The material in The Architecture of Violence (study booklet and website) shows how violence is organized within the structures of society – not only in open warfare. We trace how laws, maps, education, infrastructure, and culture together create an oppressive everyday reality and limit people’s opportunities. In short, how Israeli state-building has evolved so that violence against Palestinians is not only visible to the world but also embedded in the state’s patterns of thought and action – both in its institutions and among its citizens. This introduction helps you see how the parts connect.
Why this introduction?
This material is not only about battles and headlines. It is about how decisions, maps, permits, schools, and infrastructure gradually shape daily life. What is often called “security,” “planning,” or “temporary measures” eventually becomes a permanent order that determines who can remain in their home, expand their house, go to work, or send their children to school. Everyday life – for both Palestinians and Israelis – is profoundly affected by the fact that much of Israeli governance is built on a military occupation logic.
What we show
We follow the traces from the first lines drawn on the map and the early “temporary” regulations, and see how small decisions grew into systems that still shape daily life today – through laws, administration, and control – all the way to how technology and culture help keep this order in place and the control constant. Our aim is to foster understanding of how systems and routines can carry violence, even when no gunshots are heard. Not understanding in the sense of sympathy, but an understanding that makes clear how violent oppression can be accepted – and even valued – by an entire society.
How you can read
Begin by letting the stories and examples in the different parts sink in. Then use the in-depth sections, links, and resources to explore documents, maps, and films. At the end of each part, you will find questions that help you reflect on what you have read. There is also guidance on how to create dialogue with others. Our hope is that knowledge and insights will also create outlooks – that is, that your insights can lead to conversations and actions that strengthen the understanding of why it matters to act.
Reading order – a roadmap
- Parts 1–2: Origins and the first blueprint – how early maps, decisions, and militia logic became state practice.

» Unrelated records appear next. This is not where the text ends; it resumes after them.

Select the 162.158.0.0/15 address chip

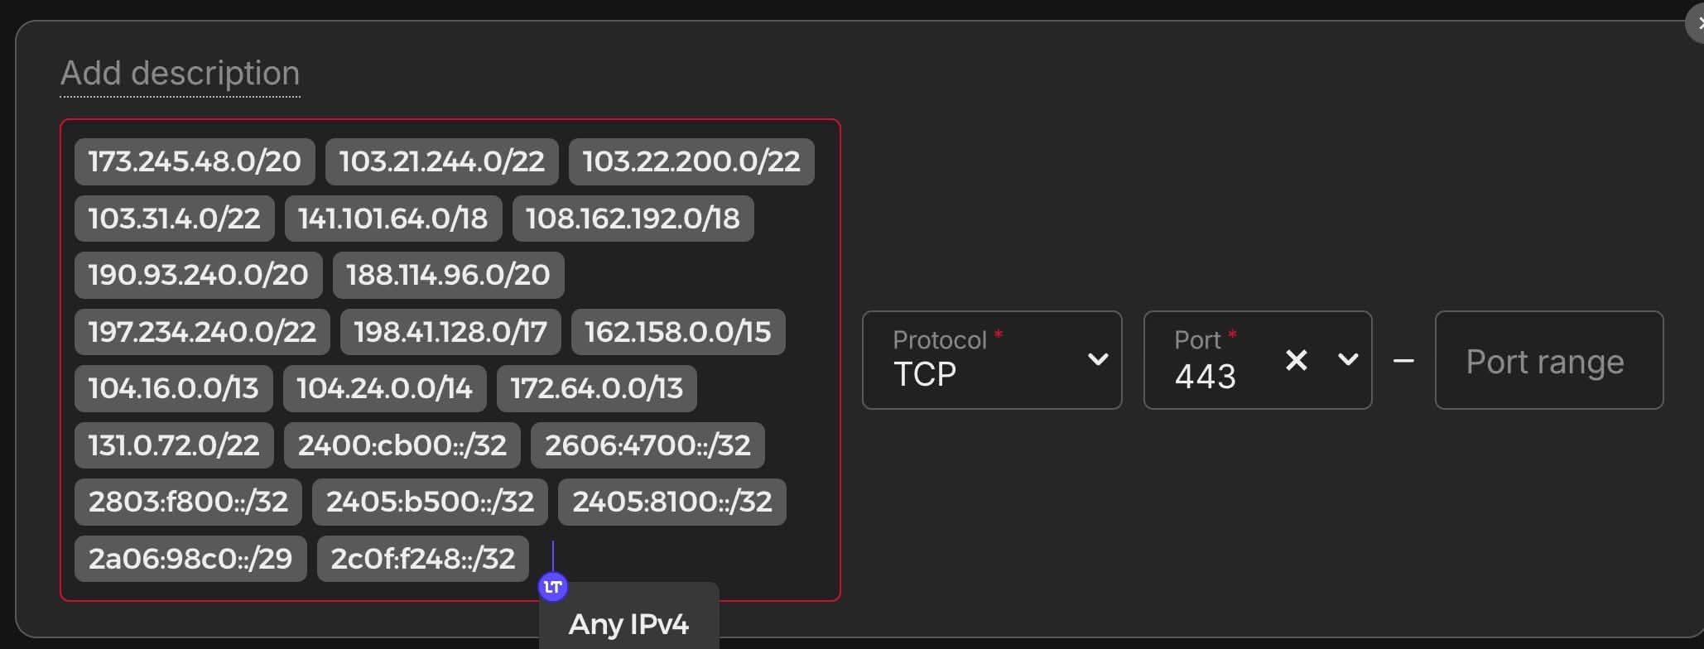[x=677, y=332]
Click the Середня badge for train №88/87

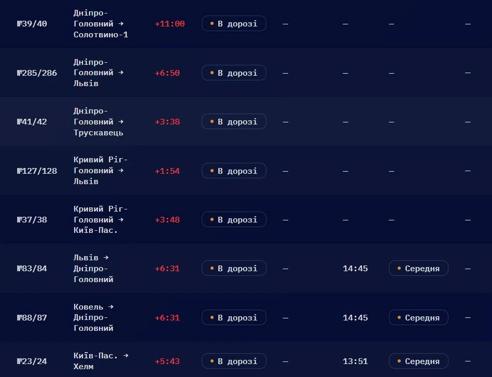tap(418, 318)
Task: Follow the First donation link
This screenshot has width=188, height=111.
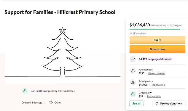Action: tap(154, 96)
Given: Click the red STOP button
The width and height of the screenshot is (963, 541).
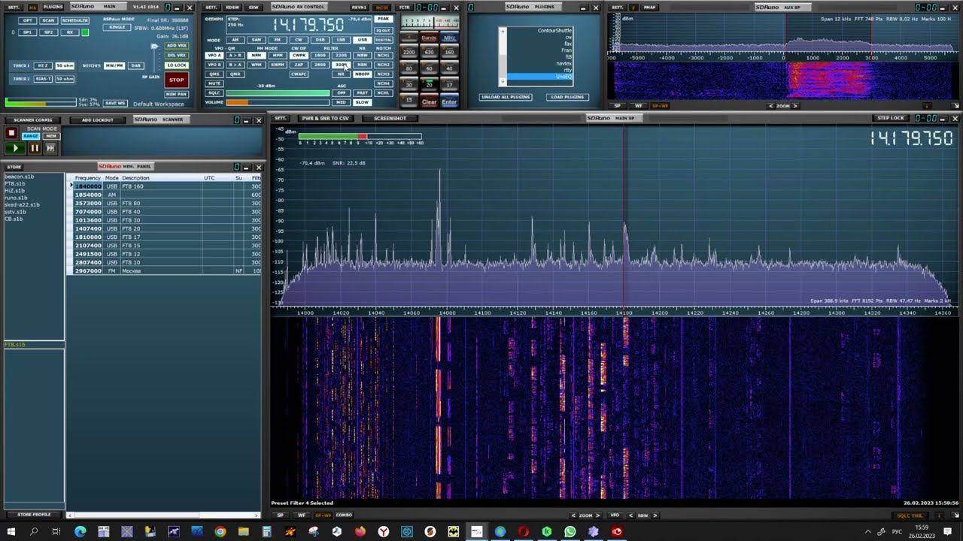Looking at the screenshot, I should 176,79.
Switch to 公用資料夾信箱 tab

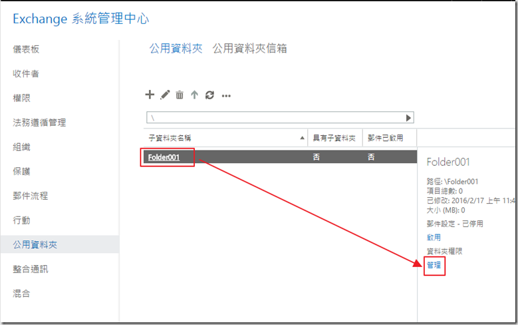tap(249, 49)
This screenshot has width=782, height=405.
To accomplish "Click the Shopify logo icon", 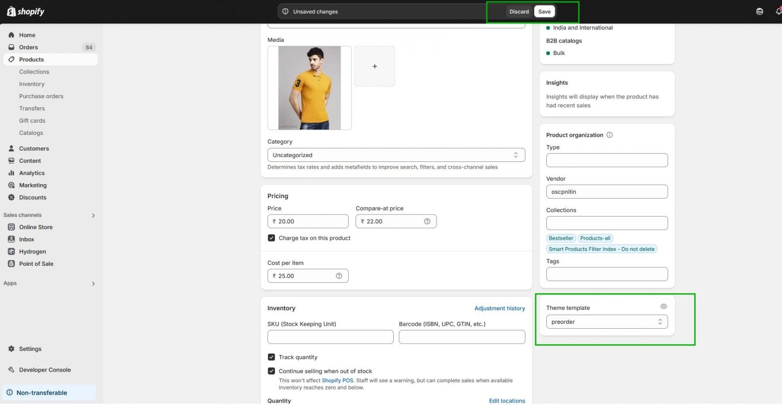I will pos(11,11).
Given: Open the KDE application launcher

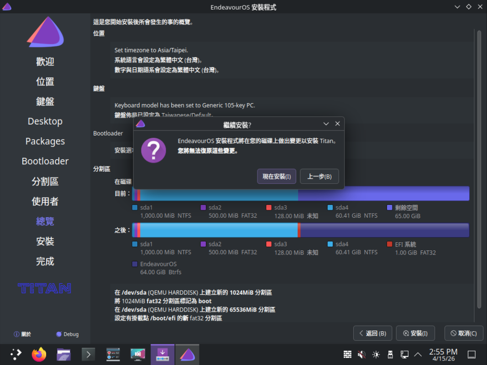Looking at the screenshot, I should [x=16, y=354].
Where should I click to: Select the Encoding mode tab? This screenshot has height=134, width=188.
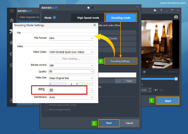121,18
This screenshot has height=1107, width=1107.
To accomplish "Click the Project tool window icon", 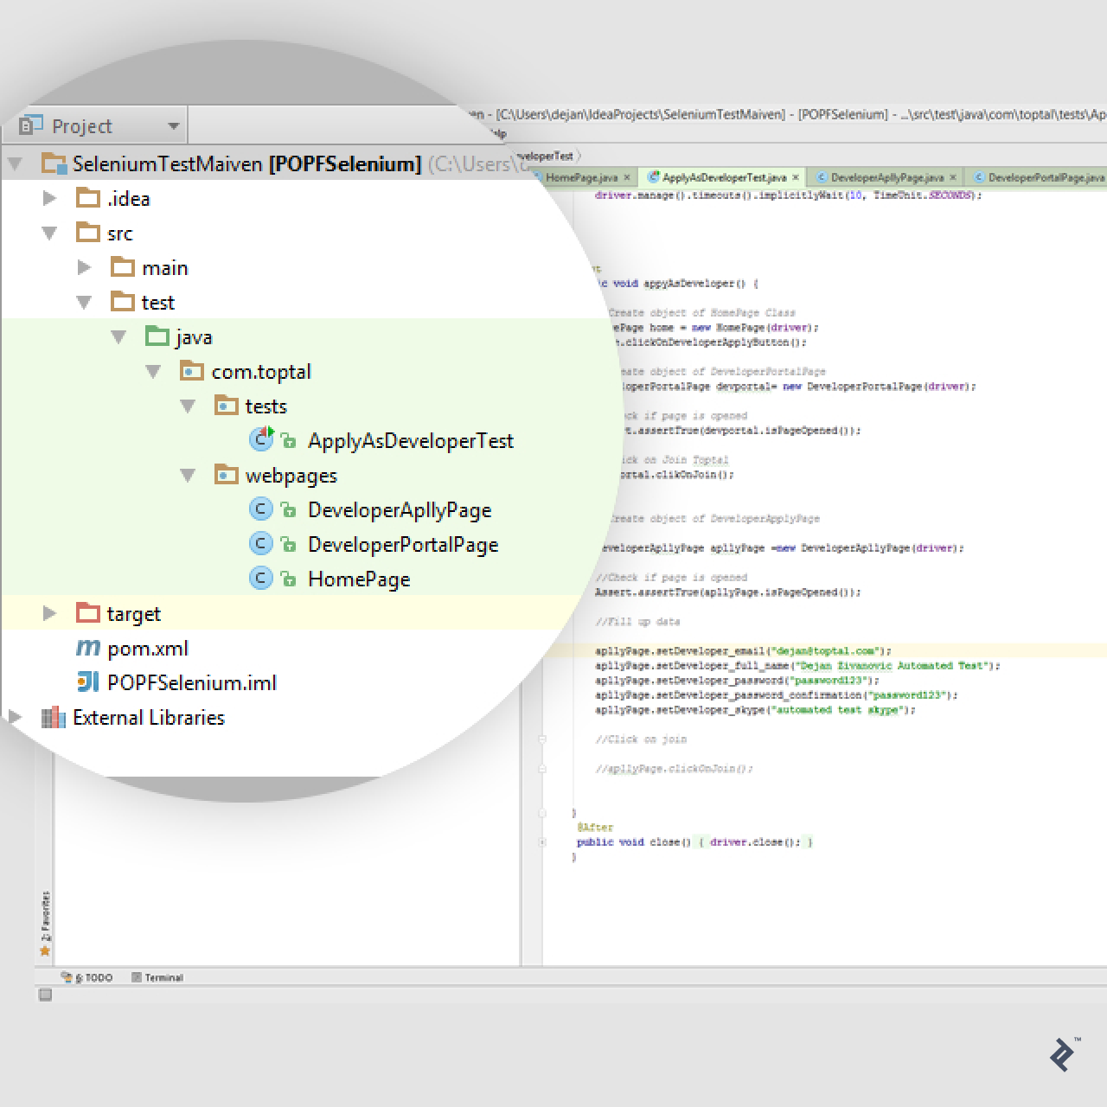I will click(x=31, y=125).

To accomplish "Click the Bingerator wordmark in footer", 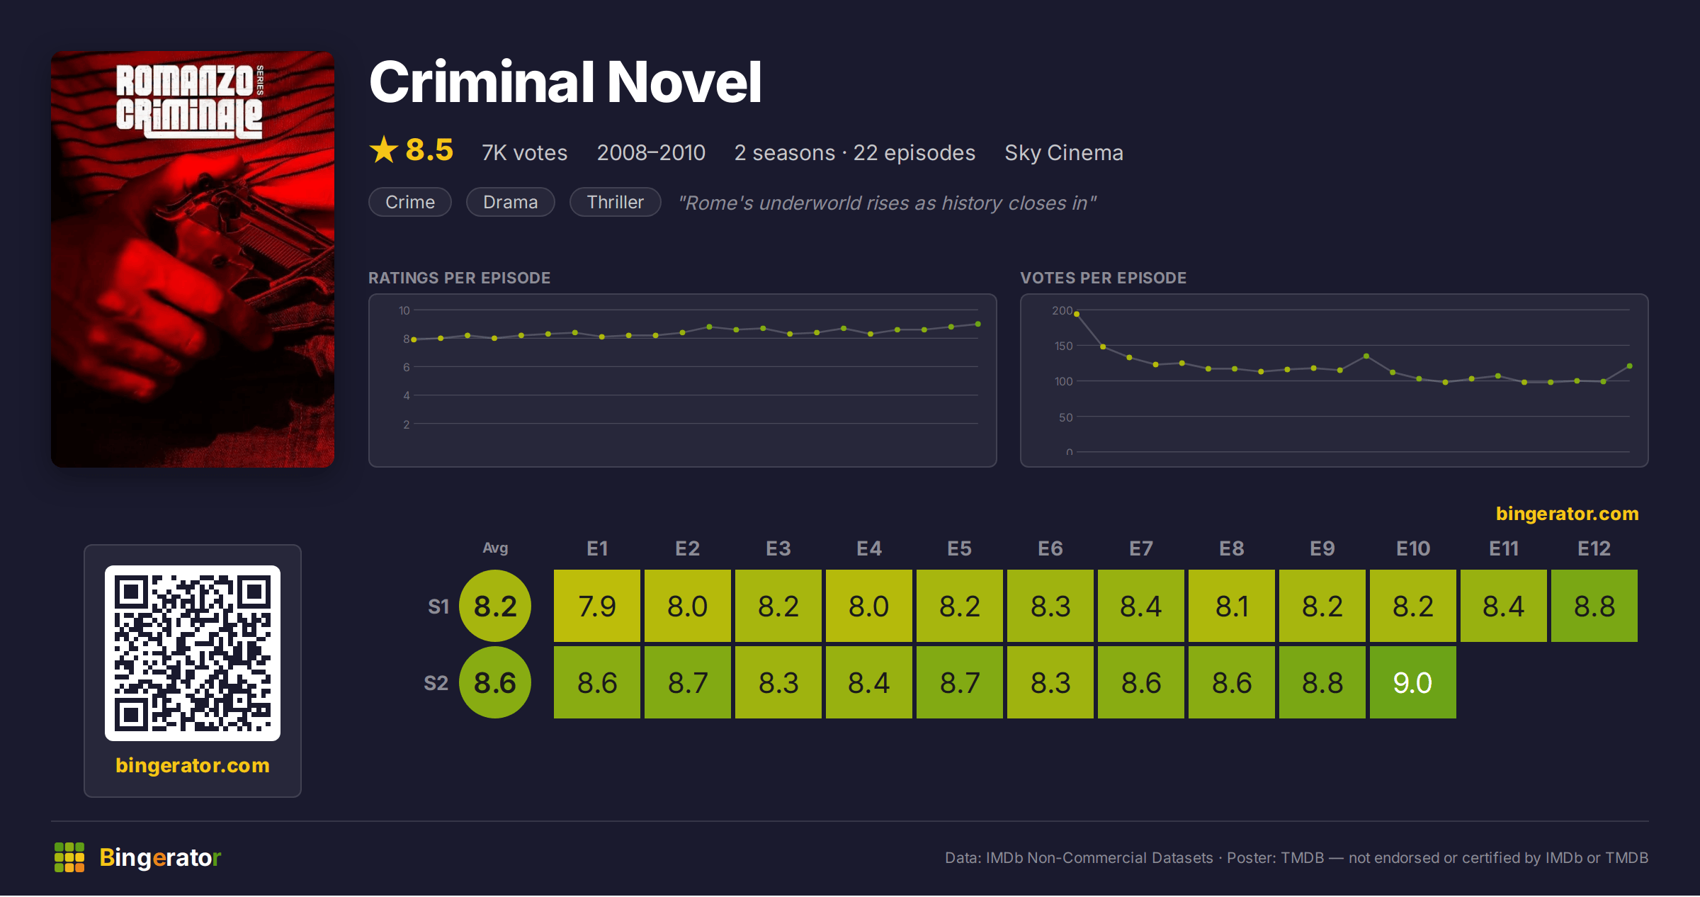I will tap(161, 857).
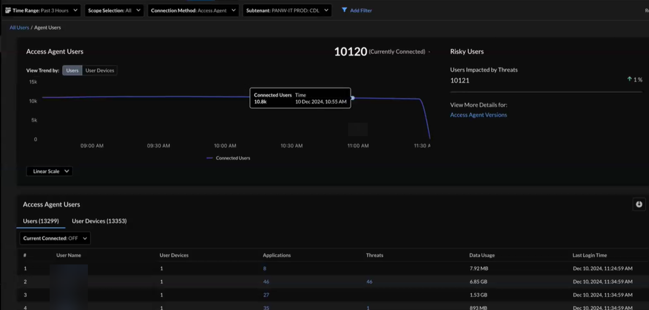Select Users in View Trend by toggle

point(72,70)
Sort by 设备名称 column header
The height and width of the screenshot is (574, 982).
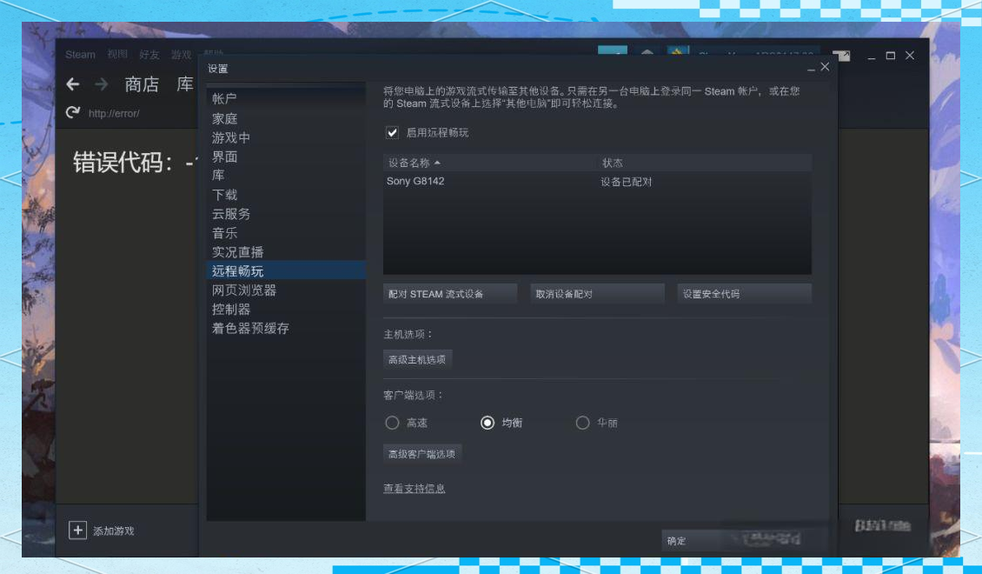pyautogui.click(x=415, y=163)
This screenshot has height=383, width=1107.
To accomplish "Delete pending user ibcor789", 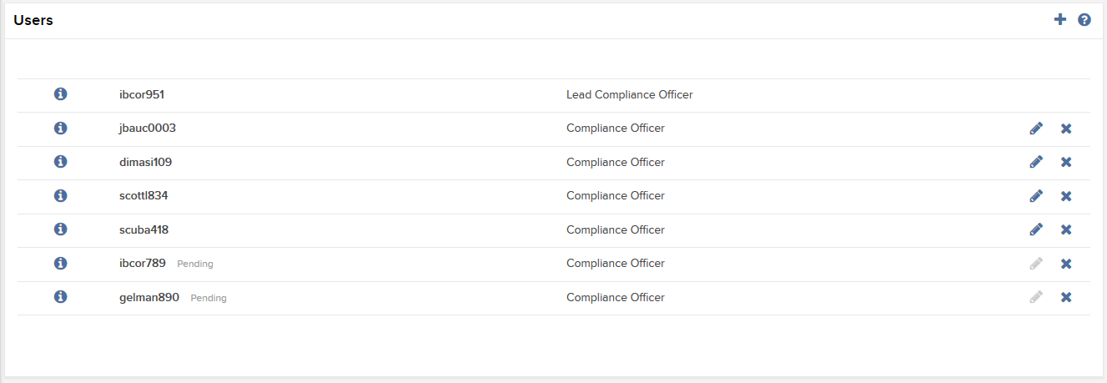I will coord(1066,264).
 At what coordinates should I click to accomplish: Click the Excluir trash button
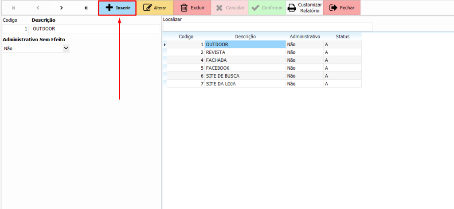(192, 8)
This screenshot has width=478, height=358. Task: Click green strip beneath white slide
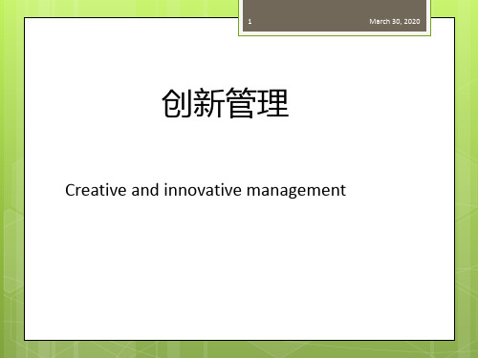(x=239, y=349)
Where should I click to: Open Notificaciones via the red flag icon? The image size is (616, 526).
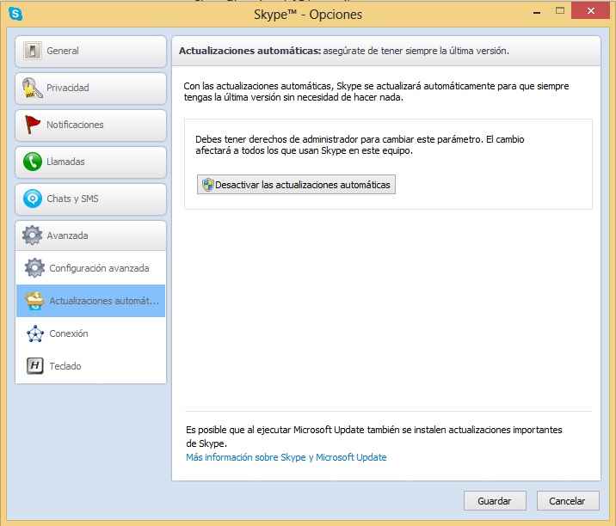[x=33, y=125]
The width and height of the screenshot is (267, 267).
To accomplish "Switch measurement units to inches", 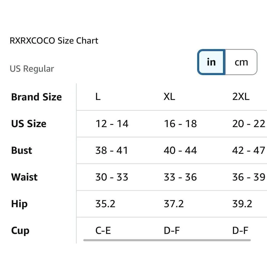I will 211,62.
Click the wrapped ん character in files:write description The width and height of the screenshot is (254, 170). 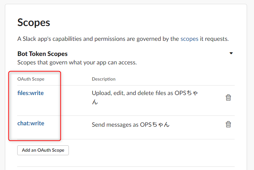click(95, 102)
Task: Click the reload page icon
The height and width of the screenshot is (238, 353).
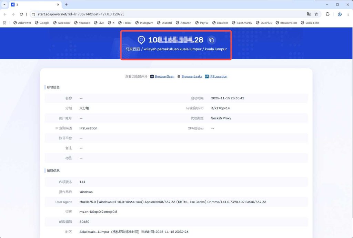Action: point(21,14)
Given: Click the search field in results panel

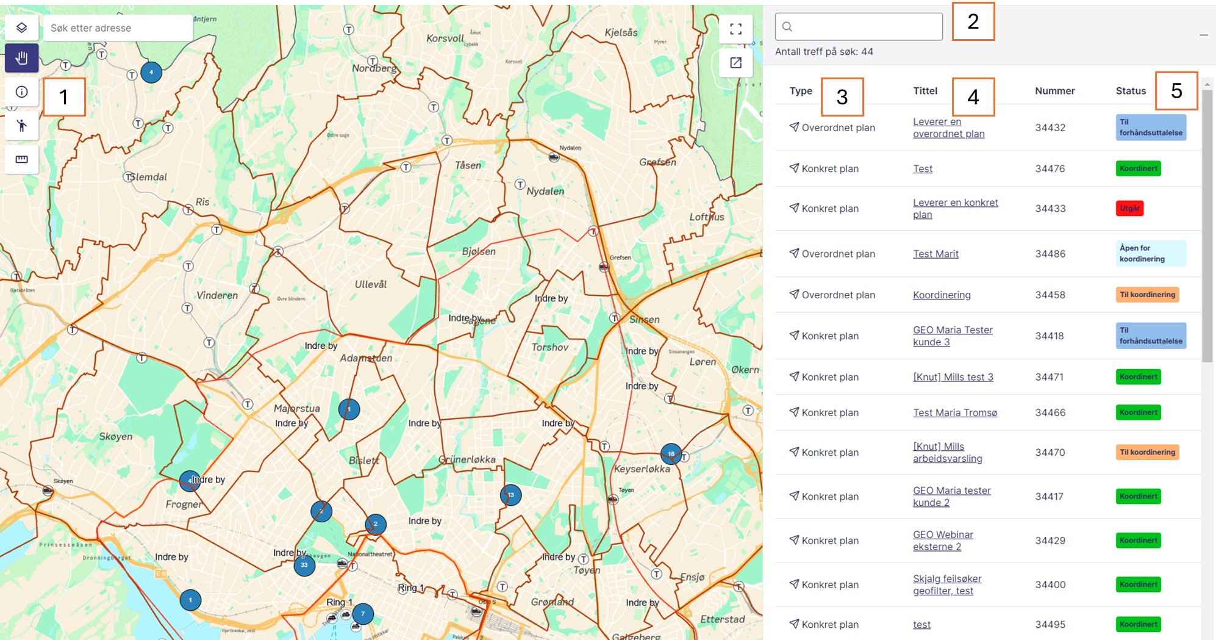Looking at the screenshot, I should point(859,27).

- Part 3: Law & bureaucracy – how exceptions become routine; the land regime as a tool.
- Parts 4–7: Social sectors – academia, culture, schools, technology – that carry and spread militarized logic.
- Parts 8–10: Interplay between state, settlers, and everyday life – how violence becomes a social structure.
- Part 11: The bigger picture – land, the state, and the machinery of expansion.
Key points
- The architecture of violence: Violence is not only seen in shootings and bombings. It also lies in rules, maps, fences, and routines that structure daily life.
- Exceptions become routine: Measures presented as temporary – checkpoints, permits, “closures” – remain in place and are perceived as normal.
- Early choices lock the future (path dependence): Once a line is drawn on the map or a zone is created, it becomes costly and difficult to choose otherwise later.
- The land regime: The combination of land status, planning, permits, and enforcement functions as a barrier to building, farming, and movement.
- Militarization without rifles: Schools, universities, culture, and technology can carry and normalize military logic – even outside the barracks.